Your task is to copy each line of the material that holds the word "will".
*** Provided data ***
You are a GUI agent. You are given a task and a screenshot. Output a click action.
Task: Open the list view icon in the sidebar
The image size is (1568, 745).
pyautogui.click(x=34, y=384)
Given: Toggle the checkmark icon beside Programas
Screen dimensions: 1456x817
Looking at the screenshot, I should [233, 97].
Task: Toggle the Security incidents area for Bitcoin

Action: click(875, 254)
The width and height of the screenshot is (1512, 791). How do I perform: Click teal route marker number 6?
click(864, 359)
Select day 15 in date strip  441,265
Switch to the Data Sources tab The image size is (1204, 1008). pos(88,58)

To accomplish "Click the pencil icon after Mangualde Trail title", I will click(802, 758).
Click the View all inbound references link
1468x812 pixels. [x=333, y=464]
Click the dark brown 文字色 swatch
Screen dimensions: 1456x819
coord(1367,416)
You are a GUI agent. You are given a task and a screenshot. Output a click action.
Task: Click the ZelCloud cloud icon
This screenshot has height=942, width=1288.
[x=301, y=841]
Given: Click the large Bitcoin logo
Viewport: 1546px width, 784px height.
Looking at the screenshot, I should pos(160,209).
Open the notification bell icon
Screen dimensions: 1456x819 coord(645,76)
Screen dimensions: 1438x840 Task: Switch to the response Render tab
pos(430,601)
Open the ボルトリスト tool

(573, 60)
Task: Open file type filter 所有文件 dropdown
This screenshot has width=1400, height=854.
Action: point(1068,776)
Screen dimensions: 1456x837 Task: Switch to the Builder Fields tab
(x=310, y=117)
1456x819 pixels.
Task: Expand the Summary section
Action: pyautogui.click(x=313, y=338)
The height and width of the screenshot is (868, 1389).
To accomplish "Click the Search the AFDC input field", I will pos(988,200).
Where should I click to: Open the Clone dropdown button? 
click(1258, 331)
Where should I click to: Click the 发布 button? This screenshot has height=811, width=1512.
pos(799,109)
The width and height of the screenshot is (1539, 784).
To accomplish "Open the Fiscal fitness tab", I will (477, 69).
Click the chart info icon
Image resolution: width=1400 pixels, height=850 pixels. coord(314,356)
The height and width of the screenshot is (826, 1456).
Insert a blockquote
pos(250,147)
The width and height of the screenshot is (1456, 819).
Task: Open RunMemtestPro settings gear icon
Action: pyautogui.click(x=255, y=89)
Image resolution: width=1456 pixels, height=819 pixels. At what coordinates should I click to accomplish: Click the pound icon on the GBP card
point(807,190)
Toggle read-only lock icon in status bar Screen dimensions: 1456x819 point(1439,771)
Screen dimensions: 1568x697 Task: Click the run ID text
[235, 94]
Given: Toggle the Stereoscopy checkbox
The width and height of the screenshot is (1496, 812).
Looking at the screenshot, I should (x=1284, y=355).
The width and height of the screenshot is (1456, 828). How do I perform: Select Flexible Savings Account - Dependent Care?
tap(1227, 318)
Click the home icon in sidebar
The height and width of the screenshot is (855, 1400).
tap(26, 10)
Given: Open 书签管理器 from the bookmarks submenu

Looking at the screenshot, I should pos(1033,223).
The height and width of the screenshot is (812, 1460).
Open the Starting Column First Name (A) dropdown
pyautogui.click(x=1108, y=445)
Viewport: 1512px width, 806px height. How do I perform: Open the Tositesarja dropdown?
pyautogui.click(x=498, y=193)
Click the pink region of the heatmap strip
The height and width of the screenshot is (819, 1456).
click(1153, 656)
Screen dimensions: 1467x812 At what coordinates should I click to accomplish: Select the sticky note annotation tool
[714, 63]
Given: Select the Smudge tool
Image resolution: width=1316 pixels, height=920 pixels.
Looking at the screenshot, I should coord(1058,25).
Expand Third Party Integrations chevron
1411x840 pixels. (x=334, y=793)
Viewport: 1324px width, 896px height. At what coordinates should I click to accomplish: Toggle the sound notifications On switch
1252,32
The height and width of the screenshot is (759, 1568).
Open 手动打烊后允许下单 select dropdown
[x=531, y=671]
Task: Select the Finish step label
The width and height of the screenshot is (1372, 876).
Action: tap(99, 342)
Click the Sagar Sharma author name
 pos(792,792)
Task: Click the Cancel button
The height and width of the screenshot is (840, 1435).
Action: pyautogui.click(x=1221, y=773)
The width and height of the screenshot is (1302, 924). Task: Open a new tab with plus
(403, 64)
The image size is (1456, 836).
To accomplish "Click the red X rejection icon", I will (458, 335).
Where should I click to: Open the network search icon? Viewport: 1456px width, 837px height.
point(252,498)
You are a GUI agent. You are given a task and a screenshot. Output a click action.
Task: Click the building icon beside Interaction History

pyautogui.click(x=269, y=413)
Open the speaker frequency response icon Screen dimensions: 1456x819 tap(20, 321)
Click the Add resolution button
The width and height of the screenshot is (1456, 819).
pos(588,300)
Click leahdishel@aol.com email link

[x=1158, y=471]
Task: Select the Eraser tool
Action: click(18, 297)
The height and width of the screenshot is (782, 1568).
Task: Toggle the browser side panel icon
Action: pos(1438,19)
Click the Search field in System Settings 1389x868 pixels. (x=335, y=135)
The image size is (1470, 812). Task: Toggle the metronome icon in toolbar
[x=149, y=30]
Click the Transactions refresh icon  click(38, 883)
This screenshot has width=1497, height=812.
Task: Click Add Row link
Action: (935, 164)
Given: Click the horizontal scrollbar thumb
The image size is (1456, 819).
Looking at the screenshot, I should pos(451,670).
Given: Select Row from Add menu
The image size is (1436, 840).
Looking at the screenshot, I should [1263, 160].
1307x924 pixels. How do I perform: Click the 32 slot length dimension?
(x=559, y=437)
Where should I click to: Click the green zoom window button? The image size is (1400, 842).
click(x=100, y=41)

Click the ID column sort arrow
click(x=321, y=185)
*** End of Provided data ***
§ Task answer:
To accomplish "Click the pencil icon after Mangualde Trail title", I will click(802, 758).
To accomplish "Click the Search the AFDC input field", I will pos(988,200).
To accomplish "Open the Fiscal fitness tab", I will (477, 69).
To accomplish "Click the red X rejection icon", I will (458, 335).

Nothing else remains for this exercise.